→ EXERCISE AIM
Resume the commentary on Nakata's songwriting for Perfume and Kyary Pamyu Pamyu, carrying it on from its final sentence.

→ PASSAGE
* * * *

Aside from the late forming of album concepts, the bigger issue at large is that Nakata still has no set musical identity for Perfume in the same way he does for Kyary Pamyu Pamyu. When I listen to any of Pussy Pam’s albums, I can hear that she has a sound. And from album to album, Nakata is very aware of this musical world that he’s built for her, and what to do with it as she moves into new phases of her life and her career. Nakata also writes songs which are very much about Kyary, her life, and things going on within it. This is not the case for every song. But every album usually has at least one song which is about an experience Kyary has had, or a juncture she’s at in her life. On Nanda Collection it was “Furisodeshon”. On Pikapika Fantajin it was “Yume no Hajima Ring Ring”. On Candy Racer it was “Gentenkaihi”. Nakata doesn’t really do this with Perfume. Kyary’s albums feel like they are soundtracking her life, both as the persona of Kyary and the girl behind it, Kiriko. Where-as with Perfume, the songs just feel like something for Perfume to dance to…and that’s it. They don’t really tell you anything about the group or their journey. Even fictionally. Even in the cases where it would be easy to take a song and to try and tie it to Perfume’s experiences, such as “Sayonara Plastic World”; either as pop stars living in an age of social media, or as robot bitches dealing with an overflow of information, or a combination of the two.

* * * *

→ STORED ROWS
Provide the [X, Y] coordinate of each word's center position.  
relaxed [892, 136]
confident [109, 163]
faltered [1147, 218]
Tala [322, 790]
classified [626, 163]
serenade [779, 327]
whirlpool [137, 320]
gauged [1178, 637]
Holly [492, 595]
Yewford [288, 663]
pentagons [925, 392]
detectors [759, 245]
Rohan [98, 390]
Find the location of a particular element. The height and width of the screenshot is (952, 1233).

* * * *

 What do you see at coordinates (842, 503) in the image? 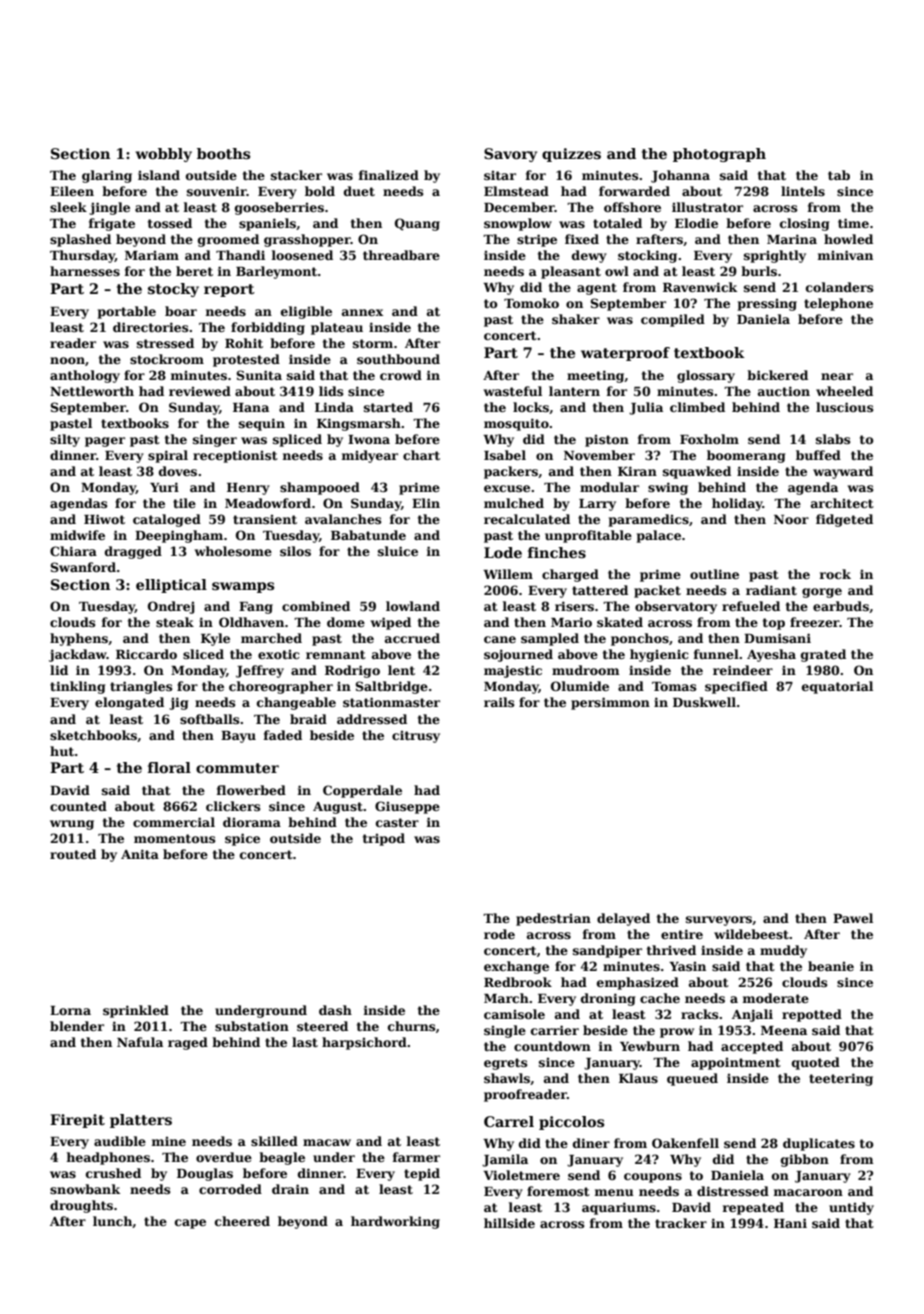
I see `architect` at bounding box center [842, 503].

* * * *

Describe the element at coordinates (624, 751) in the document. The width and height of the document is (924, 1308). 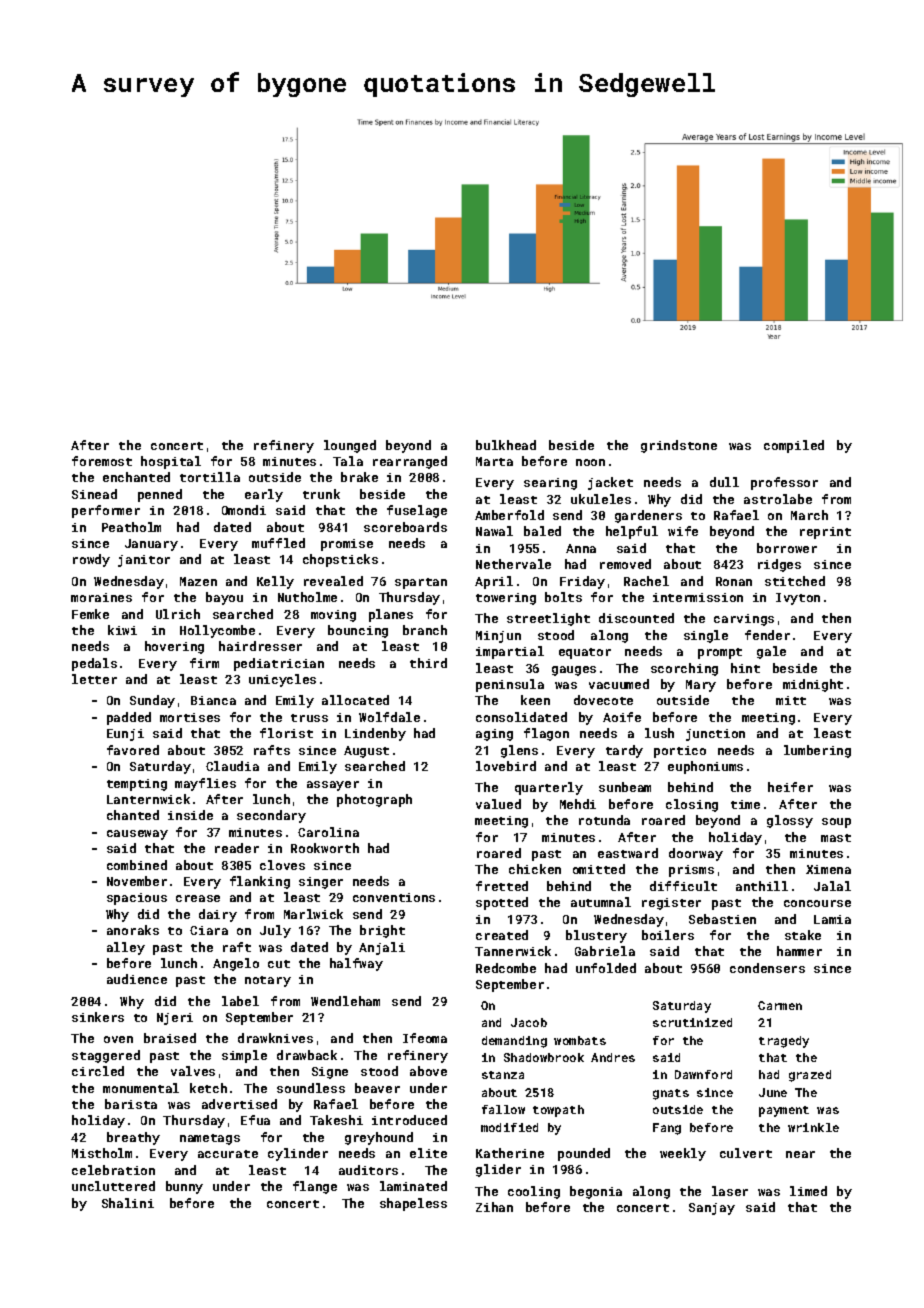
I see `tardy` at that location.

* * * *

→ RESPONSE FOR THIS EXERCISE
I completely understand that Perfume has this whole thing about their personas as Perfume, versus who they are separate from the group. But over the past couple of years we’ve seen Perfume be more active on social media, and really branch out into their solo ventures. a-chan likes hosting and is a sucker for love stories. Nocchi likes video games. Kashiyuka likes staring at people making things. Surely there is SOME way this can be worked into the songs. This is Nakata Yasutaka’s pen we’re talking about. It’s not like he doesn’t have the range or the creativity. Surely it wouldn’t be a stretch to write a bop about a bitch in love, bussin’ down in an Animal Crossing village, or a ceramic cup. I mean, shit. We already got “Ceramic Girl” once before. Instead we get songs about nothing, about living in a digital world and life with Hermione Granger’s time turner. And these sound like far more interesting song ideas than they actually turn out to be on Plasma. But at least the songs sound good, I guess.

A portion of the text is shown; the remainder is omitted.